[Start of section]
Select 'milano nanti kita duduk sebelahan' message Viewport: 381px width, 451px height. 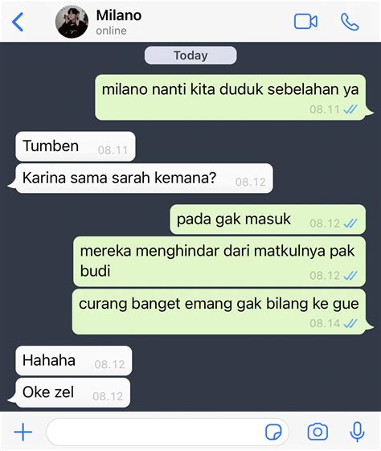[x=231, y=97]
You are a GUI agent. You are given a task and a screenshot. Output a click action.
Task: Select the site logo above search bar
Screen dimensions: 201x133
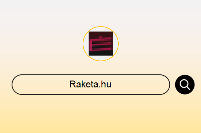(101, 44)
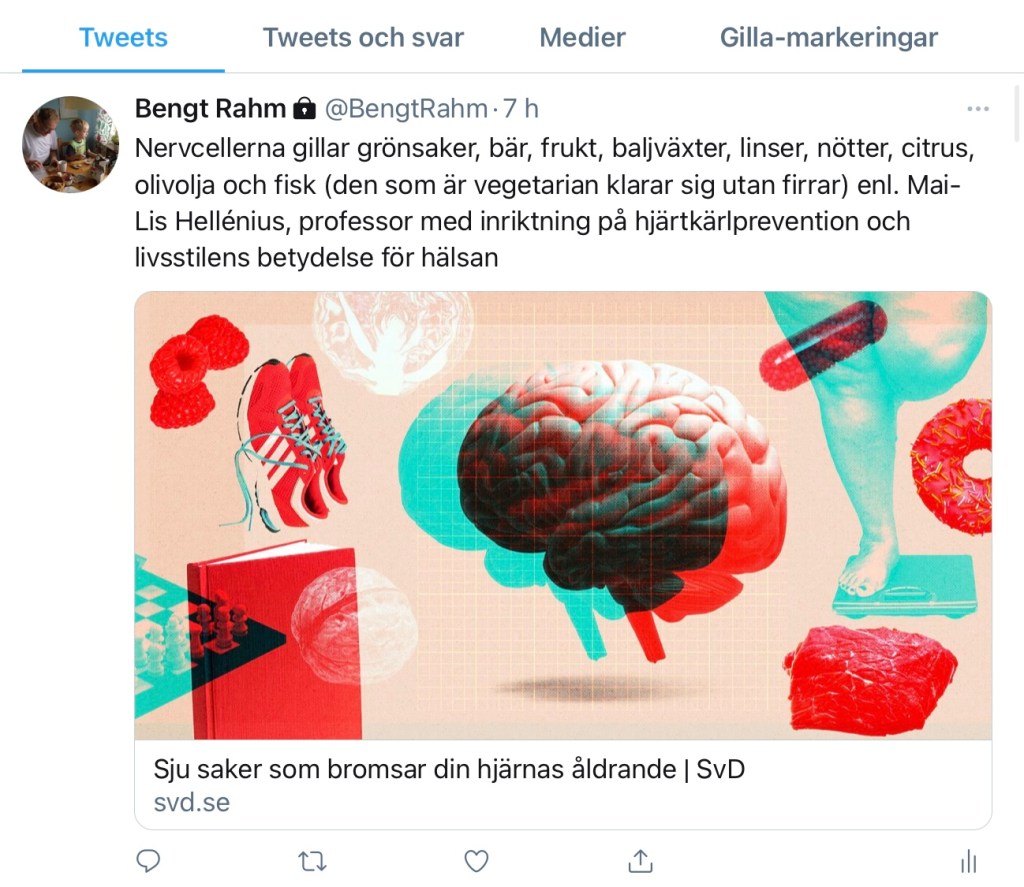Click the reply speech bubble icon
The width and height of the screenshot is (1024, 887).
coord(148,861)
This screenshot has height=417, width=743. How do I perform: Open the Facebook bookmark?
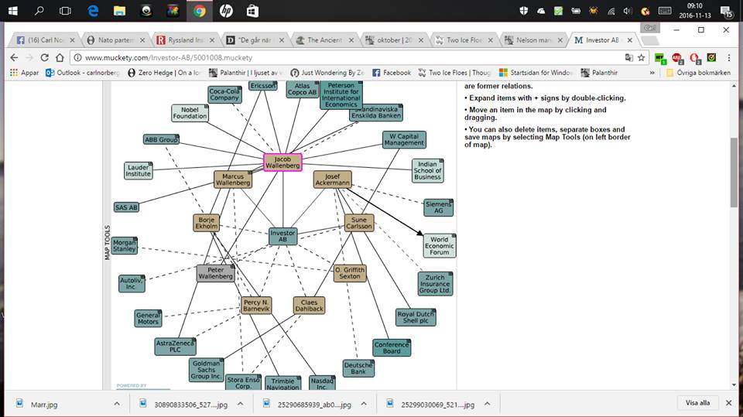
[End of section]
• **Problem**:
Nothing but the lines from the one containing "Screen dimensions: 201x133" through the end of the listing should be printed, each exactly as it appears and without pictures.

• **Solution to this problem**:
Screen dimensions: 201x133
(101, 44)
Click the reply speech bubble icon
The width and height of the screenshot is (1024, 887).
coord(148,861)
This screenshot has height=417, width=743. How do I perform: Open the Facebook bookmark?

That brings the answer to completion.